In Actualidad on 25 agosto, 2010 at 0:01

Teodoro Santana


La salida de unos cien mil efectivos estadounidenses de Irak, presentada como “el fin de las operaciones de combate”, se ha revestido de los habituales velos de confusión y manipulación informativa de la propaganda de guerra de EEUU y sus aliados.

Curiosa “retirada” la que deja en el país ocupado las mayores bases norteamericanas fuera de sus fronteras y un ejército de más de 50.000 soldados armados hasta los dientes y respaldados por la más avanzada tecnología bélica que ha conocido la humanidad. En la que se anuncia la sustitución de las tropas regulares que se marchan por “contratistas”, eufemismo impuesto para referirse a los mercenarios. Y en la que se mantiene el ejército colaboracionista del gobierno marioneta impuesto por los invasores.
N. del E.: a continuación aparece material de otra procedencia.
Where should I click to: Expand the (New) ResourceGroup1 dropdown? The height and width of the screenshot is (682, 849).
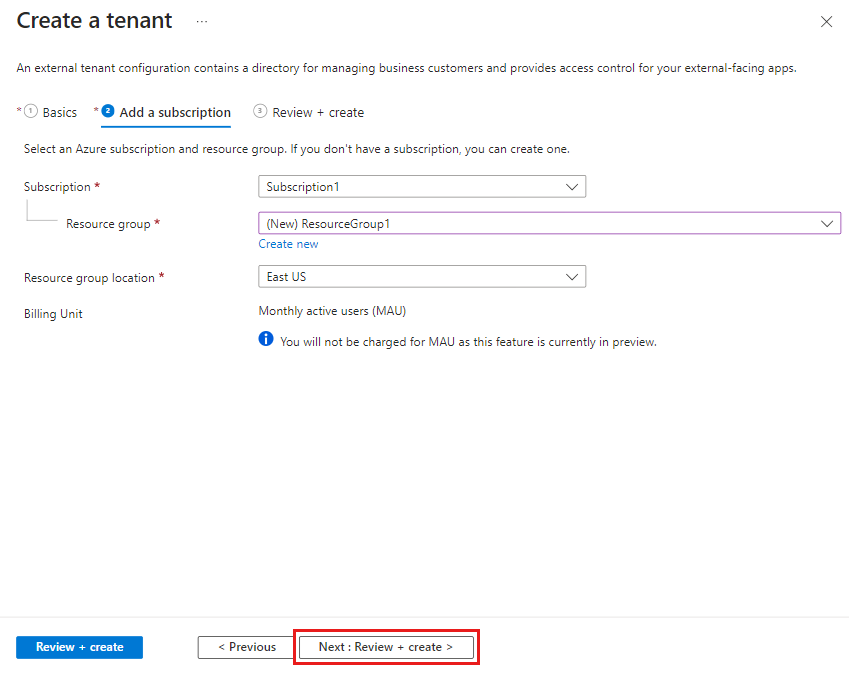pyautogui.click(x=549, y=224)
Dejan los pozos petrolíferos a salvo y en manos de compañías estadounidenses. De eso se trataba, para eso era la guerra, para eso sirvieron el más de un millón de muertos. Y, sin embargo, ni siquiera son capaces de garantizar el robo del todo, con una producción bajo mínimos por las acciones de la insurgencia.

Y, por si fuera poco, la invasión de Irak y los siete años de ocupación han costado a EEUU la friolera de 784.000 millones de dólares (más que la guerra de Vietnam) sólo en costes de combate (el total se estima en tres billones de dólares). Sumen a eso los costes de otra guerra perdida, la de Afganistán, con 320.000 millones, de momento.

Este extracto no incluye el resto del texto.